The ulimate message of this book is that nurturing (sexually and otherwise), honest, and loving relationships are a lot more important than conforming to society's expectations of behavior. Amen!

Rating: 4 stars
Summary: Conscientious, intense.
Review: Consuming and conscience prodding.Vivid flowing narrations though the writer's objective to include simple scripts did little to undermine the thinly veiled guise of an otherwise shocking and profound story.Good read.

Rating: 5 stars
Summary: A most honest book ever written on sensuality and morality
Review: I read the book some years back and it was without doubt one of the most unforgetable book ever written. Its unabashed sensuality makes a mockery of our prudish system even today.

This is a definite must-read on the complexities of human nature, morality and unbridled passion.

Rating: 4 stars
Summary: Worthy Philosophical Novel
Review: Lady Chatterly's Lover is a philosophical novel that asks questions about values and what makes a good life. In it, D. H. Lawrence considers the intellectual life and finds it arid and unreal. (Here, there is an extended, unflattering discussion of the self-promotion that a successful writer must engage in.) He then considers the effect of technology on modern life and finds that it has diminished our human qualities. Finally, he advocates a return to a simpler life where people will meet their deeper needs rather than seeking the superficial things that money can buy. The author thinks that sex has to play a pretty central role in a complete life, and he's probably right about that, but he has some very specific ideas about sex that sound odd to us now.

The author also looks deeply into the dynamics of relationships between men and women and explores what we are like, why we have trouble understanding one another, and how men and women can complement one another.

Finally, there is a fair amount of racy language and action that, of course, earned this book its notoriety.

I enjoyed this book a great deal and I think that the author's critique of modern ethics deserves some attention. It is a mistake to dismiss this book because of its overtly sexual themes.

Rating: 4 stars
Summary: She had never been loved before
Review: Lady Chatterley's Lover is not my Lawrece's favourite - see "Women in Love" for that honor-, but I think it is a very great novel, and it is praised as his best. Although the title mention The Lover, in my opinion the book is about Lady Catterley herself.

It is very interesting to imagine the effect the story might have caused on people by the time its was first published. It's known that the author had many problems in order to get it released and had to use his own money to get it printed.Even nowadays, Lady Chatterley may shock some puritans, but its effect would never be as strong as in 1928. The large use of slang names for private parts sounds a bit funny, but still disturbing.

After finish reading the book, the mainly feeling I had was: selfshiness.
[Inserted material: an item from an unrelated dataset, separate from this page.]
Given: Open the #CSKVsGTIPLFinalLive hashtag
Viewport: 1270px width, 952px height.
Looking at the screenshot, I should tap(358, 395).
All characters most of the time just worry about themselves. On the other hand, I would read very naive if I believed that human beings are not natural born selfish, consequently, people in this book are very close to people we met on the streets when it comes to feelings and emotions. Clifford, the husband, is disgusting. He is a British aristocrat and as so he looks down on everybody all the time.Nobody is good enough to be an equal. Mellors, the lover, appeared to be very polite and open minded in the beginning, but I change my mind in the middle of the novel, after Lady Chatterley spends a Sunday night with him. He sounds very sexist and racist in his speech. However, I think that was the common sense by that time, today readers may feel a bit unconfortable with his opinions- as I did-, but he can still be taken to. But the real 'star' of the novel is Connie, yes, I am talking about Lady Chatterley herself. At first, Clifford takes it out on her all the time- and I felt sorry for her. Later, she finds a new love and starts living her own life - this is the best part of the book. We can't run her down having the love affair because she had such a boring and senseless life before Mellors. By the end - I won't give it - she is not the same person.

Some nice twists are saved for the last chapters, what makes the reading much more interesting. I highly recomend this book for whose who are not afraid of reading - and discovering - about sex.